### Extrait du document:
_____

Michel Crépu, tant comme critique que comme essayiste, éditeur ou directeur de revue, c’est autre chose. Une présence. On ne devient pas le patron de la NRF ni membre du comité de lecture des éditions Gallimard en passant. Mais une présence discrète. Et dans ce monde bruyant qu’est le « milieu » littéraire, avec sa dramaturgie napolitaine, la discrétion en présence est une qualité. Crépu a une œuvre, consacrée en grande partie à d’autres écrivains, Du Bos, Sainte Beuve, Chateaubriand. Proust, en toile de fond. Proust, toujours. Des textes caustiques et critiques aussi, La confusion des Lettres ou Solitude de la grenouille. Là où tout un chacun essaie de publier au moins un roman par an, Crépu prend son temps. Vision de Jackie Kennedy au Jardin Galliera vient une douzaine d’années après Quartier général. Le temps, c’est le côté proustien de Michel Crépu. Un temps retrouvé. Celui d’une génération bien sûr, celle de l’écrivain. Mais surtout, le temps retrouvé de la langue et du style. Car ce roman est écrit. La chose n’est plus si évidente en terres de littérature française contemporaine.

On croise Jackie Kennedy, « après Dallas »

Le narrateur n’aime pas l’expression « travail créateur » mais l’écrivain Crépu travaille, au sens ancien de ce terme. Celui des métiers d’autrefois, là où se pratiquaient Art de la Mémoire et Art de la transmission. « Tradition », tradere, « transmettre ». Un Art royal en somme. Il y a de l’aristocratie libertaire dans les Lettres, sinon à quoi bon ? La littérature avec un « L » majuscule, c’est un humanisme de la transmission. L’écrivain Crépu est un moderne égaré dans la tradition et réciproquement. C’est du reste ce qui fait la richesse de tous les présents. Que l’on pense à la figure du Janus romain. Ce qui compte vraiment avec Janus, ce n’est pas le double regard, porté dit-on vers le passé et le futur en même temps. C’est le mince filet de temps qui sépare ce prétendu passé et ce prétendu futur. Ce que nous nommons, faute de mieux, le présent. Mince filet de temps. Là où nous sommes en train de mourir. Et le narrateur d’écrire : « J’ai parfaitement compris que nous vivons en permanence la fin du monde ».

_____

Poursuivez le texte consacré à Michel Crépu et à son roman à partir de l'endroit où il s'arrête.

_____

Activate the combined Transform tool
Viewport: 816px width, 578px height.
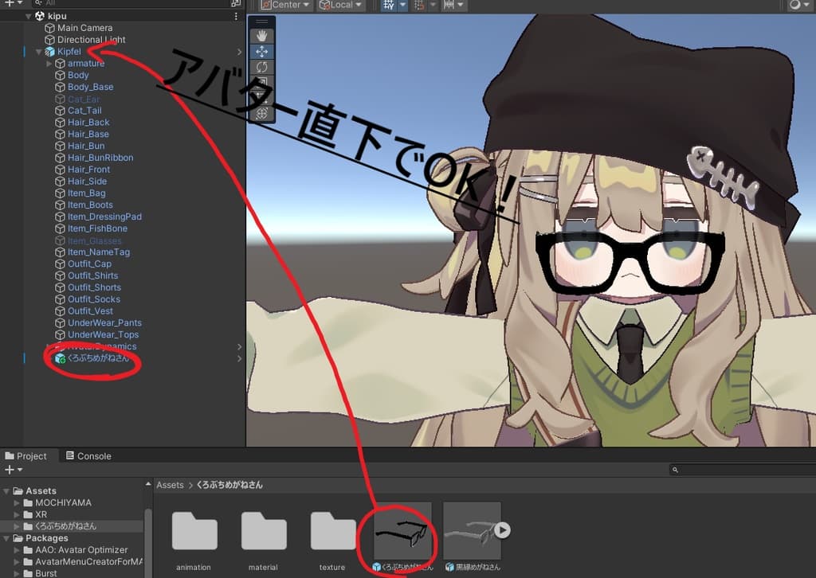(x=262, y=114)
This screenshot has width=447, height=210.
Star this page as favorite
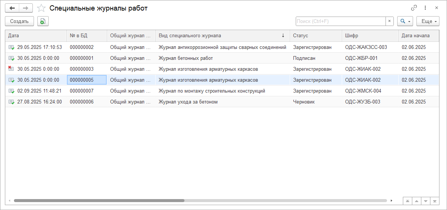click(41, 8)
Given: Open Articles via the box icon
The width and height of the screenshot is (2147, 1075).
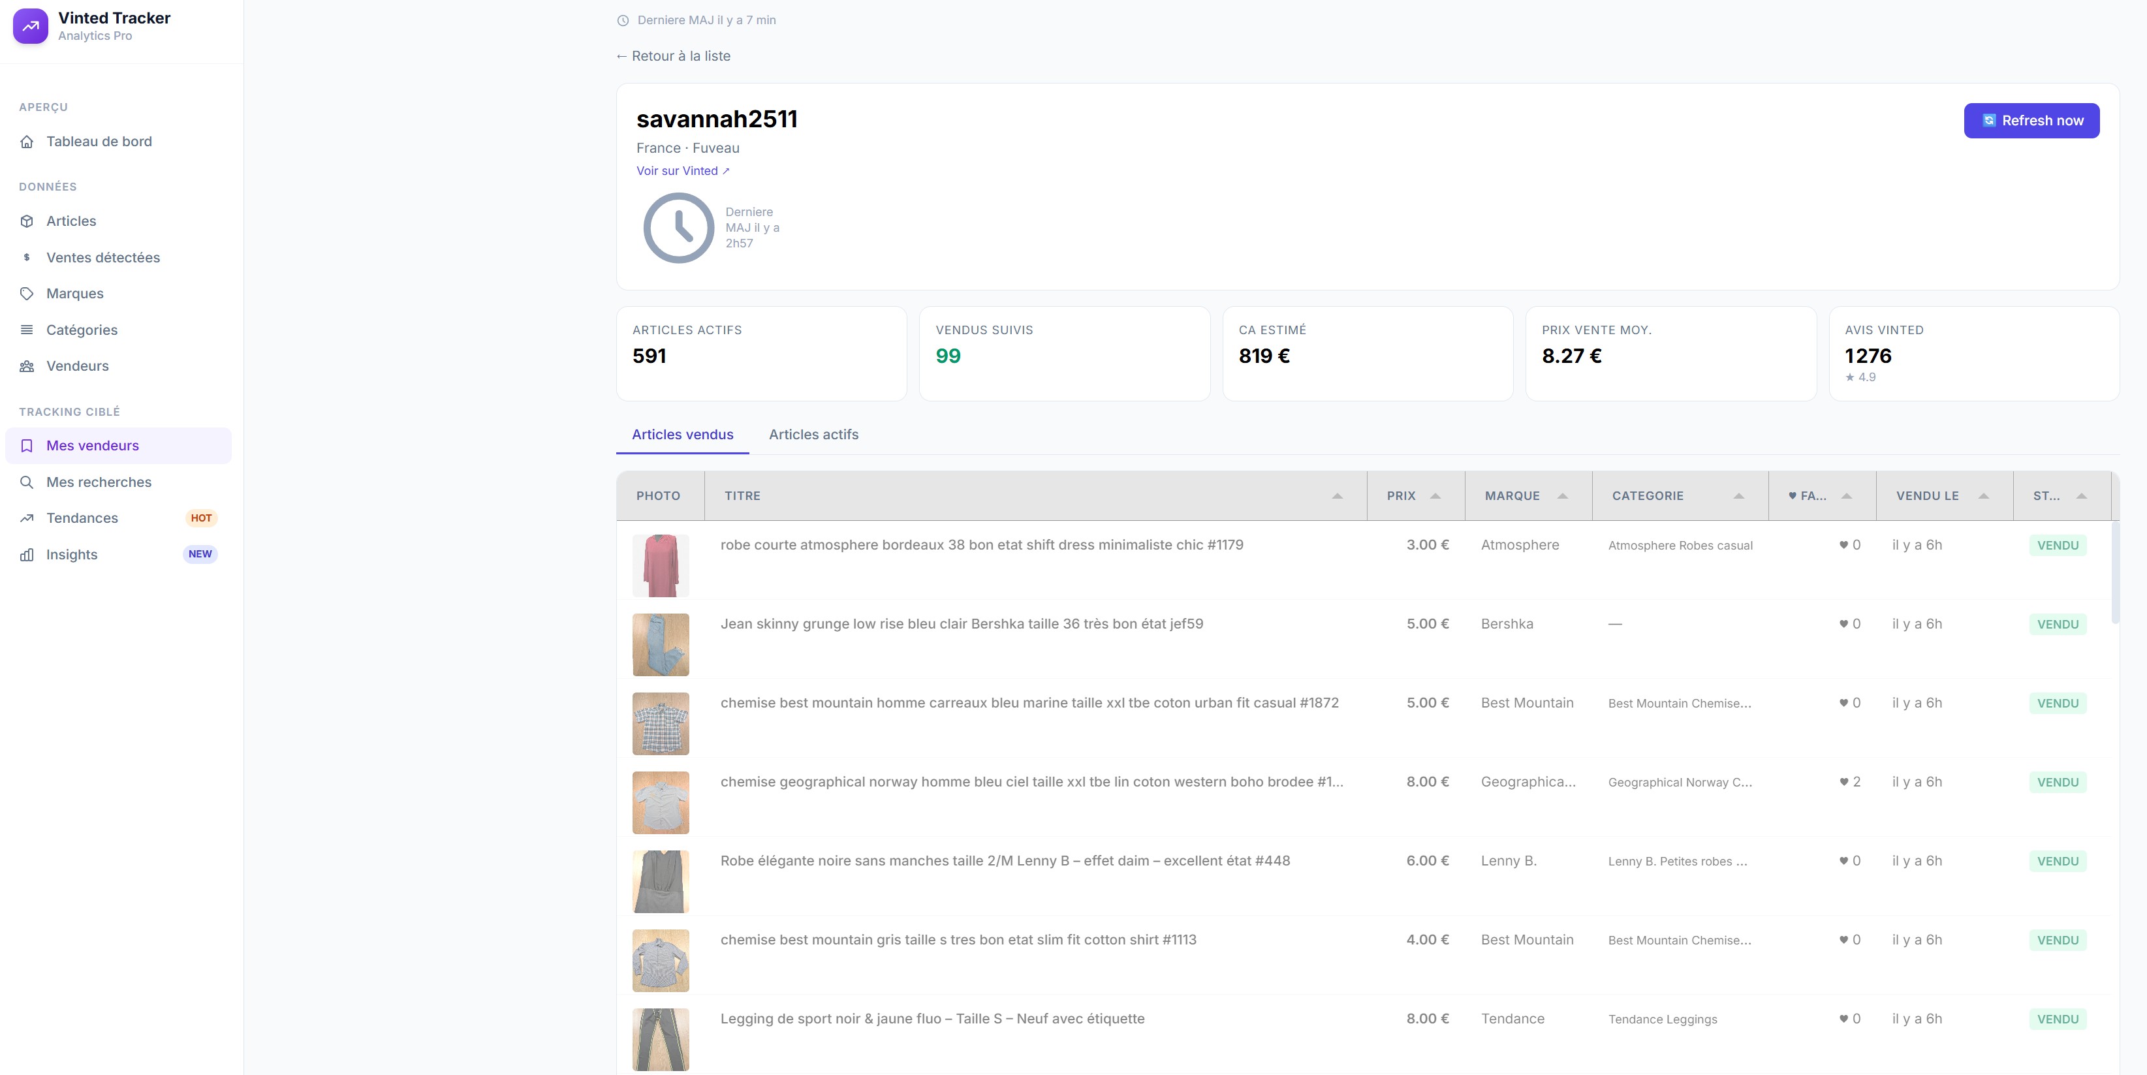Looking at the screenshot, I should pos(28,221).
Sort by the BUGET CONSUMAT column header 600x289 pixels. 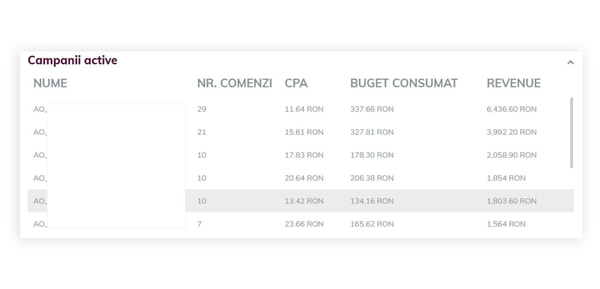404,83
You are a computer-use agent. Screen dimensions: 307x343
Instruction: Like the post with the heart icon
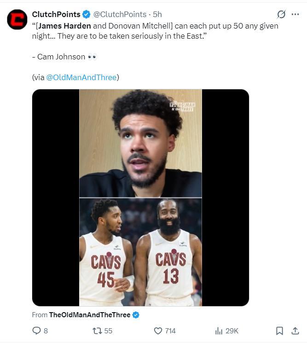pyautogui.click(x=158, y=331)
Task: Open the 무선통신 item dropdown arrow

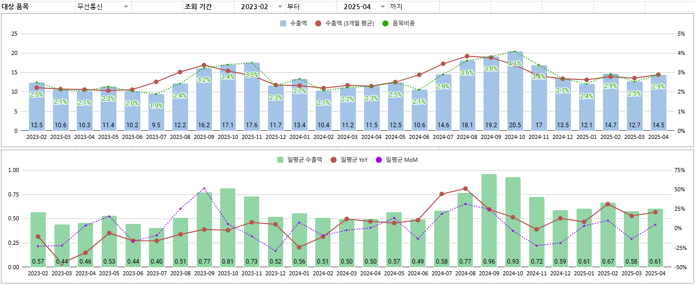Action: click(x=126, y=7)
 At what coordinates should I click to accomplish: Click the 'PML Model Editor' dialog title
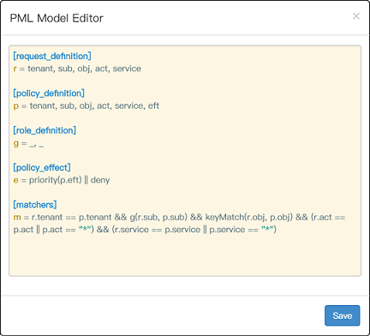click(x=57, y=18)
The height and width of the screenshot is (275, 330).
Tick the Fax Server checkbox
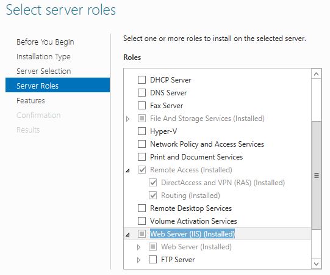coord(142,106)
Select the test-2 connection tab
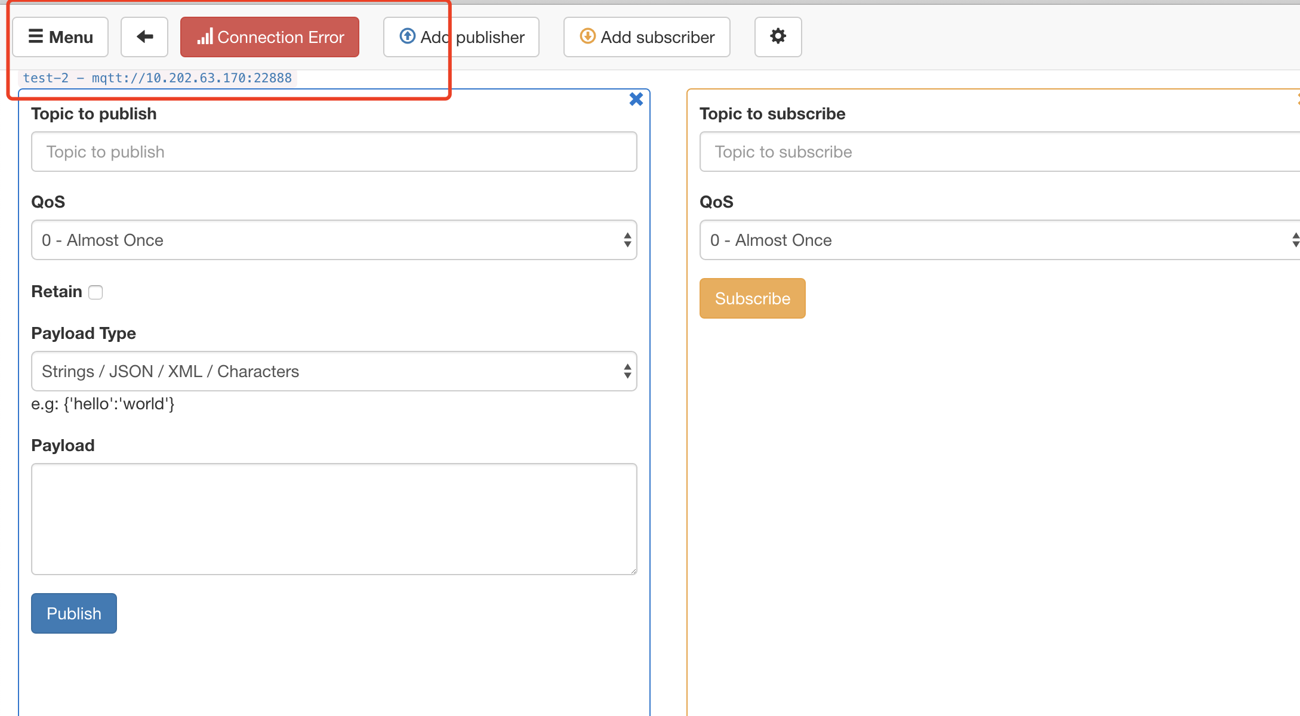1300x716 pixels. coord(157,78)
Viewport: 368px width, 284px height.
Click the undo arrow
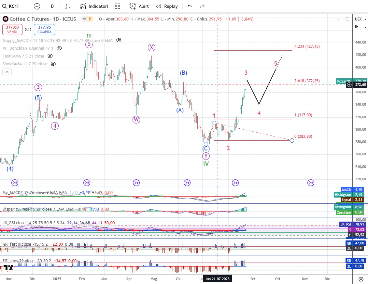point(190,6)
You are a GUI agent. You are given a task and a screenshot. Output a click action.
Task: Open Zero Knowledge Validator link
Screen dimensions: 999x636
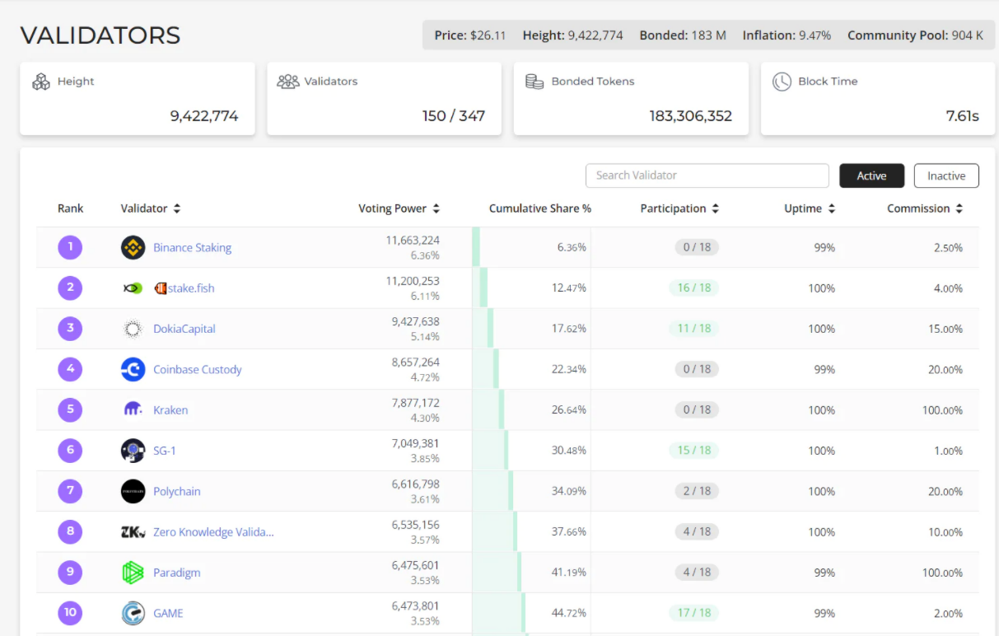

_____

### Résultat:
Vision de Jackie Kennedy au Jardin Galliera est un texte qui transmet. « Ce qui est inoubliable ne laisse pas de trace… ». Mots qui ouvrent le livre. Le narrateur entre dans la vie, il veut être poète, écrivain. Amie peintre, discrète, éloignée du mainstream, Susan l’aide à monter sur scène. Non pas comme un mentor. Simplement par sa présence et l’art de la parole. On croise Jackie Kennedy, « après Dallas », amie d’enfance de Susan, mais aussi Roncalli avant qu’il ne devienne le Pape de Vatican II, ou Siera, poète argentin en exil qui « laisse tomber » des souvenirs de Borges. Fascination. Des instants de vie littéraire. L’importance des revues. Chemin de l’écrivain/narrateur. Parcours initiatique, roman d’apprentissage, regard du narrateur et/ou de l’écrivain sur les années 60/70, sa génération, une époque de contestation bien sûr, de déconstruction aussi.

Une époque proche de la nôtre

Une époque où « Susan m’a bien expliqué, un soir d’humeur théorique, rarissime, qu’il s’agit de se divertir pour tromper l’ennemi. L’ennemi, c’est le « grand ». Le grand dispose du Sens et c’est pourquoi il est notre ennemi ». Débats de l’époque, ombre de Barthes. Cela importe peu. La force de Vision de Jackie Kennedy au Jardin Galliera est justement de faire fi des bavardages inutiles. L’ennemi de Crépu n’est pas le Sens. Il n’y a du reste pas d’ennemi. Un adversaire, tout au plus, le bavardage insensé qui tient lieu de littérature, l’éloignement du Beau au profit du divertissement. Il y a la mort. À travers le parcours du jeune narrateur, à l’ombre de Michel Crépu, avec un goût proustien en diable, le lecteur traverse, à nouveau peut-être, le temps de sa propre jeunesse, temps perdu puis retrouvé, morceau disjoint puis recollé. Il y a de la géométrie dans ce roman. C’est par l’image, par la « vision », que la parole reprend forme. Cette forme qui construit la personne. Elle n’est pas sans nostalgie, c’est-à-dire sans vie. Ni sans cheminements entre rêve et réalité.

Le roman d’une époque proche de la nôtre : « Et c’est ce qu’elle pense cette nuit, tandis qu’ils se font face, là, au milieu de cette minuscule place, au cœur de la Touraine : le diable. Mais oui, le diable dans toute sa splendeur d’insignifiance, le diable qui sait des choses sans importance mais qui les sait à un point inimaginable. Pourquoi douter de cela ? Il va se produire quelque chose, il va braquer le pistolet, il va tirer ». Au fil des pages, on pense à Jackie en effet. À Jackie Kennedy et à tout ce qui a pu traverser son esprit, traverser sa douleur. « Après Dallas ». Roman d’une époque, roman d’une intériorité. Le mince fil de Janus.

 Michel Crépu, Vision de Jackie Kennedy au jardin Galliera (Gallimard, 2017).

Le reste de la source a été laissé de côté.